**PROBLEM:** Which lines run from the one containing "Partager (582, 666)" to the end of the entries? Quote them exactly, and nothing else.
[Start of Attachment]
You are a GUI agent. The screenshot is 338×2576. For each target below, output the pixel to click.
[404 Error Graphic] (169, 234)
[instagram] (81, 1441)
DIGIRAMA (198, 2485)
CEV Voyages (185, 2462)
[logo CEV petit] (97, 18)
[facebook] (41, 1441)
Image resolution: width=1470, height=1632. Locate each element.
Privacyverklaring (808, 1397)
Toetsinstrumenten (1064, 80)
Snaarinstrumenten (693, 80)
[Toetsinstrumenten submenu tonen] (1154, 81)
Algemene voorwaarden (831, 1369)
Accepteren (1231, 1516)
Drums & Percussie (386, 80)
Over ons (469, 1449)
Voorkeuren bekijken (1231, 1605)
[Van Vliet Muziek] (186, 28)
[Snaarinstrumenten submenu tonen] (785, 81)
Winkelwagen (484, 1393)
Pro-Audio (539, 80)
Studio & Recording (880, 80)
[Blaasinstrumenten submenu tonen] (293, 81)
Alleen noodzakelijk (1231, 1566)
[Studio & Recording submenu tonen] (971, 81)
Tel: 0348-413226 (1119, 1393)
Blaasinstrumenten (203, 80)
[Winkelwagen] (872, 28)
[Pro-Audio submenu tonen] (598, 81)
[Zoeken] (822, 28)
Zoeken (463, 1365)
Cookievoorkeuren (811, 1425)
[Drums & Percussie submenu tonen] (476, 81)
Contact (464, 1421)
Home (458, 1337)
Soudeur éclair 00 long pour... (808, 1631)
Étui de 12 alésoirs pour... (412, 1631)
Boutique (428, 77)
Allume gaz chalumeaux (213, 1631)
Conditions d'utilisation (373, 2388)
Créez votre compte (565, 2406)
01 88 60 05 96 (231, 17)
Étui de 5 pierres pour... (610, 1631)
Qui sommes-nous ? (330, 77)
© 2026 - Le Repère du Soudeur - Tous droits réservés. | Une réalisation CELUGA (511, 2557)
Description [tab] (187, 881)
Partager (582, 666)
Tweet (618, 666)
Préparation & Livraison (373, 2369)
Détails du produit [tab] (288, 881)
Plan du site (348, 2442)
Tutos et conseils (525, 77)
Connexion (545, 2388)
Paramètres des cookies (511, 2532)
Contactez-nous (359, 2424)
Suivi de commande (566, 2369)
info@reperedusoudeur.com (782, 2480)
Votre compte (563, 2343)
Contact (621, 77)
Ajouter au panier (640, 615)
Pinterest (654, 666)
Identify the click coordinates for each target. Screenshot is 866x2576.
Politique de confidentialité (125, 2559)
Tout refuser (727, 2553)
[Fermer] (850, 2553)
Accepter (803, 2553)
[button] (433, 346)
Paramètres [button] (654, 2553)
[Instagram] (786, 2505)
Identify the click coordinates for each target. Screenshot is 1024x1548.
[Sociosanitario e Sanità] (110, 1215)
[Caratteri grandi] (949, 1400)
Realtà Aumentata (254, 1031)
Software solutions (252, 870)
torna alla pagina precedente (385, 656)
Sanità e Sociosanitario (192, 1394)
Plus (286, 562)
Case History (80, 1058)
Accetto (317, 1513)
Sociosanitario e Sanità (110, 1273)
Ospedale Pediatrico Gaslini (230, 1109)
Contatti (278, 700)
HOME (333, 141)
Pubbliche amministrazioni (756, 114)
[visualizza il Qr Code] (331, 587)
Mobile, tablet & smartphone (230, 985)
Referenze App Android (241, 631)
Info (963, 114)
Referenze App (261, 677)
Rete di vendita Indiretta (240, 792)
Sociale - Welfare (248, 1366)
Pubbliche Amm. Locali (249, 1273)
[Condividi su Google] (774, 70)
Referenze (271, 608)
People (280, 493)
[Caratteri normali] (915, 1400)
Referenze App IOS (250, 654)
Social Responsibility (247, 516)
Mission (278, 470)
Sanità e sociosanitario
[End of Attachment]
**WRITTEN SOLUTION:**
Partager (582, 666)
Tweet (618, 666)
Préparation & Livraison (373, 2369)
Détails du produit [tab] (288, 881)
Plan du site (348, 2442)
Tutos et conseils (525, 77)
Connexion (545, 2388)
Paramètres des cookies (511, 2532)
Contactez-nous (359, 2424)
Suivi de commande (566, 2369)
info@reperedusoudeur.com (782, 2480)
Votre compte (563, 2343)
Contact (621, 77)
Ajouter au panier (640, 615)
Pinterest (654, 666)
Identify the click coordinates for each target. Screenshot is 866x2576.
Politique de confidentialité (125, 2559)
Tout refuser (727, 2553)
[Fermer] (850, 2553)
Accepter (803, 2553)
[button] (433, 346)
Paramètres [button] (654, 2553)
[Instagram] (786, 2505)
Identify the click coordinates for each target. Screenshot is 1024x1548.
[Sociosanitario e Sanità] (110, 1215)
[Caratteri grandi] (949, 1400)
Realtà Aumentata (254, 1031)
Software solutions (252, 870)
torna alla pagina precedente (385, 656)
Sanità e Sociosanitario (192, 1394)
Plus (286, 562)
Case History (80, 1058)
Accetto (317, 1513)
Sociosanitario e Sanità (110, 1273)
Ospedale Pediatrico Gaslini (230, 1109)
Contatti (278, 700)
HOME (333, 141)
Pubbliche amministrazioni (756, 114)
[visualizza il Qr Code] (331, 587)
Mobile, tablet & smartphone (230, 985)
Referenze App Android (241, 631)
Info (963, 114)
Referenze App (261, 677)
Rete di vendita Indiretta (240, 792)
Sociale - Welfare (248, 1366)
Pubbliche Amm. Locali (249, 1273)
[Condividi su Google] (774, 70)
Referenze (271, 608)
People (280, 493)
[Caratteri normali] (915, 1400)
Referenze App IOS (250, 654)
Social Responsibility (247, 516)
Mission (278, 470)
Sanità e sociosanitario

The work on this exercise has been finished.